TEXTO DADO:
Supongamos que Lucho es un responsable trabajador de limpieza pública de Lima que se encarga de recoger la basura casa por casa todos los días. A fines de febrero, cuando el virus se iba convirtiendo en la noticia principal, Lucho apagaba la radio, no quería estresarse por una gripe que parecía distante. Pero esa sensación cambió radicalmente cuando días más tarde, de camino al trabajo, se confirmó el primer caso en Lima. Un niño de un colegio caro ubicado en la zona que le correspondía peinar con el camión. “Estoy jodido”, pensó. Sintió miedo.
La cuarentena estricta y los diarios mensajes presidenciales llegaron como salvavidas. Si bien su trabajo no podía parar, ver las calles vacías, escuchar algunos aplausos desde los edificios, encontrar bolsas con desechos COVID-19 marcadas para que redoblen el cuidado, lo tranquilizaban. Aunque los casos aumentaban, los militares y la policía ponían orden en las calles y el bono anunciado mantendría a la gente en sus casas. Así pensaba Lucho.

OBJETIVO DEL EJERCICIO:
Responda, según el texto sobre Lucho:
(a) ¿Qué hacía Lucho a fines de febrero, cuando el virus se iba convirtiendo en la noticia principal?
(b) ¿Dónde estaba ubicado el colegio del niño del primer caso confirmado en Lima?
(c) ¿Quiénes ponían orden en las calles?
El listado es material aparte, sin relación con el texto.

INFORMACIÓN PROPORCIONADA:

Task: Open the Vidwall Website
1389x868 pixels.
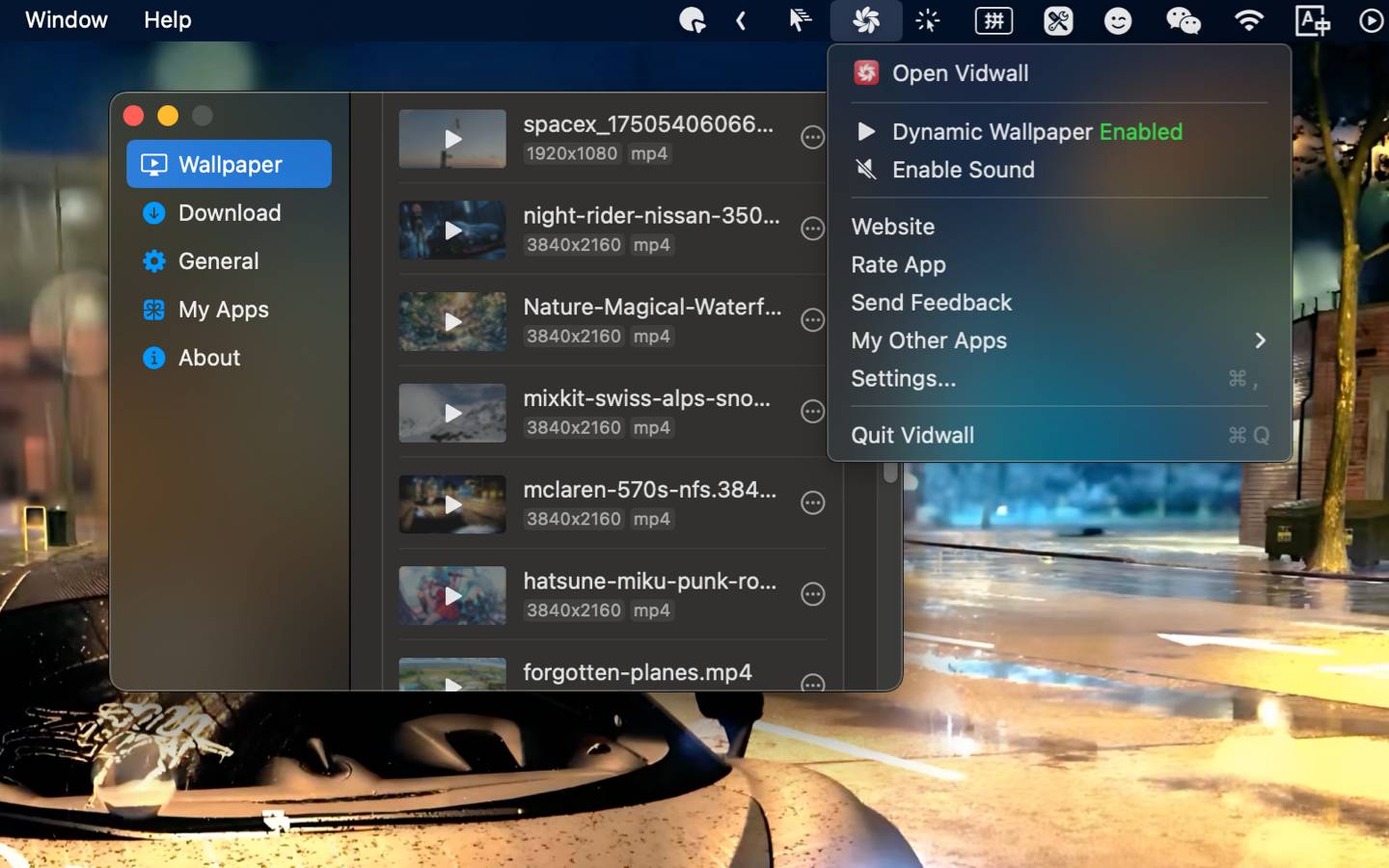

RESPUESTA ESPERADA:
(a) Apagaba la radio, porque no quería estresarse por una gripe que parecía distante.
(b) En la zona que a Lucho le correspondía peinar con el camión.
(c) Los militares y la policía.